Mechanics of unsaturated soils and applications
2015 E.H. Davis Memorial Lecture
Professor Daichao Sheng
This biennial lecture commemorates the work in geomechanics by Professor Edward Hughesdon Davis. Professor Davis was one of the pioneers of geomechanics in Australia. He perceived that progress and understanding of the theoretical basis of geomechanics would only come if consistent, sound, but simple models of soil behaviour were used. The two topics that were the central focus of his research were the application of the theory of elasticity to foundation deformation and the theory of plasticity to stability. He also made a major contribution to the theory of consolidation of clay soils. Ted Davis was always extremely conscious of the link between theory and practice, the relationship between the idealised and the real material, and the engineering significance of his work.
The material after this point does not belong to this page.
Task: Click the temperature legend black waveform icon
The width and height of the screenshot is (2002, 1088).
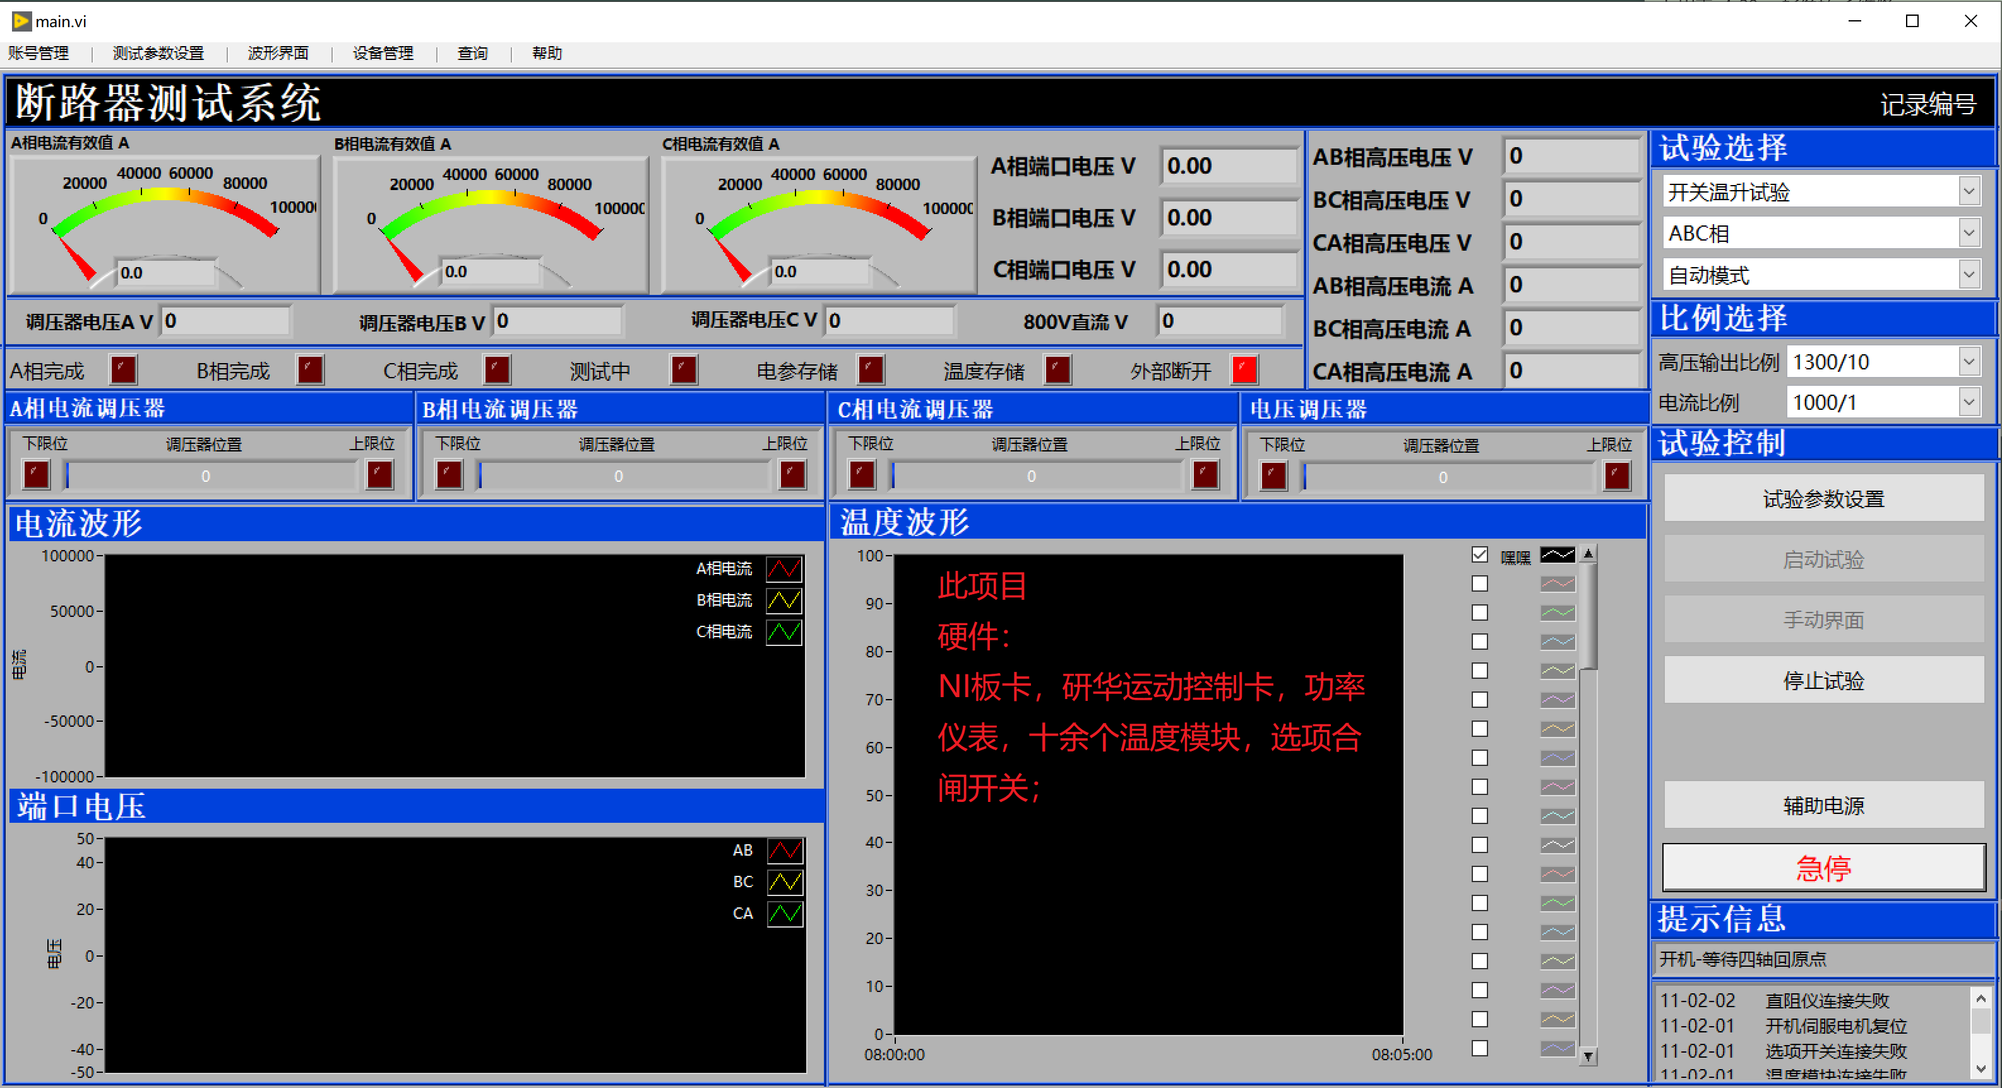Action: pyautogui.click(x=1557, y=555)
Unsaturated soils in a narrow definition refer to soils that are partially saturated with liquid water, or in a broader definition to porous materials that contain more than one fluid in their pores. They naturally occur in arid and semi-arid climates like Australia’s and are also common in constructed grounds like compacted fills. These soils can inflict significant damages to structures they support when subjected to environmental actions like wetting and drying. Principles in classical soil mechanics based on Karl Terzaghi (1883-1963) do not directly apply to unsaturated soils. Understanding their behaviour is therefore crucially important for designing building foundations, dams, highways, earth slopes, tunnels and waste containment facilities. The lecture will outline the fundamental principles that possibly govern the volume change, shear strength, water retention and general hydro-mechanical behaviour of unsaturated soils. It will discuss the most recent advances in these aspects. The lecture will finish with some examples of practical applications of unsaturated soil mechanics, including the deformation and stability analysis of a high-speed railway embankment and an airport pavement on deep fill foundation.
About the speaker
Professor Daichao Sheng received his BSc in Engineering Geology from Lanzhou University in China (1986), and his PhD in Geotechnical Engineering from Luleå University in Sweden (1994). He is currently a Professor of Geomechanics at the University of Newcastle and a Distinguished Professor at Central South University in China (conjoint). His research interest spans unsaturated soils, computational geomechanics, cold region geotechnics, and environmental geotechnics.